TASK BRIEF: After locating the line with "The width and height of the screenshot is (479, 269).", set down that line and all the lines that follow it, unchanged, to the end of the records; omit the pictures.

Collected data
►
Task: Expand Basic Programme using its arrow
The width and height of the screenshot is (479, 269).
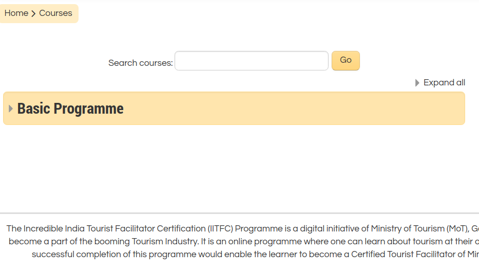Action: point(11,109)
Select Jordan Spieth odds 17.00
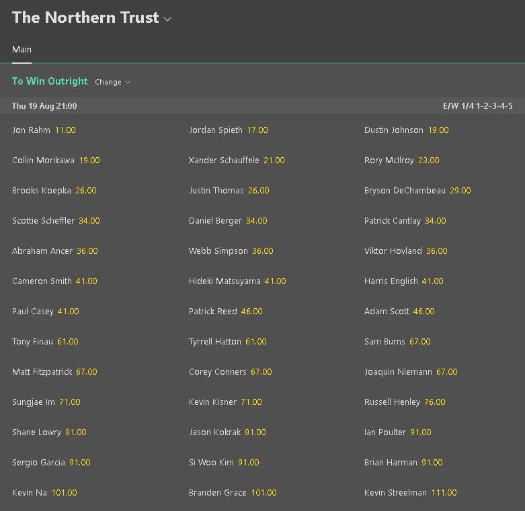 (x=257, y=130)
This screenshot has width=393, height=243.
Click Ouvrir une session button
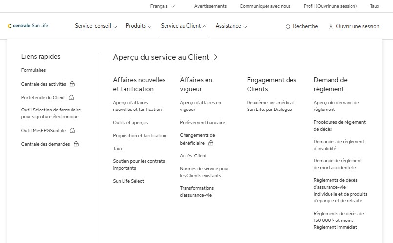pyautogui.click(x=357, y=27)
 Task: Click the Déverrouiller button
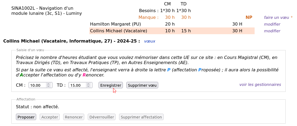click(x=102, y=117)
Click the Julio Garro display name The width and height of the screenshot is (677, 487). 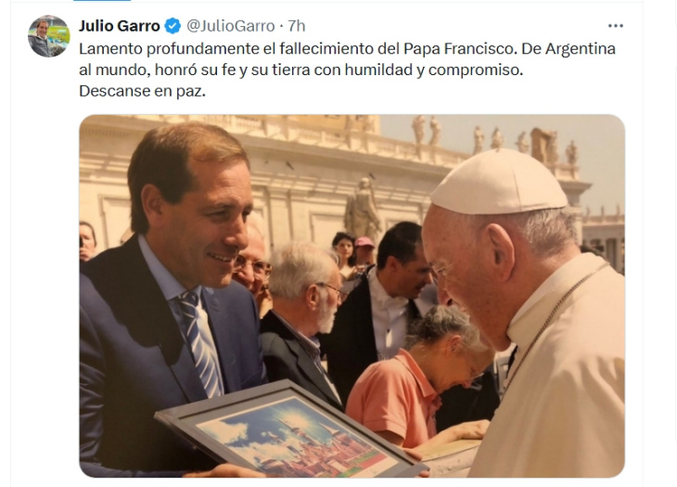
◄
YOUR RESPONSE:
The width and height of the screenshot is (479, 269).
Action: point(11,109)
Select Jordan Spieth odds 17.00
 (x=257, y=130)
This screenshot has width=393, height=243.
Click Ouvrir une session button
pyautogui.click(x=357, y=27)
 Task: Click the Déverrouiller button
click(x=102, y=117)
Click the Julio Garro display name The width and height of the screenshot is (677, 487). 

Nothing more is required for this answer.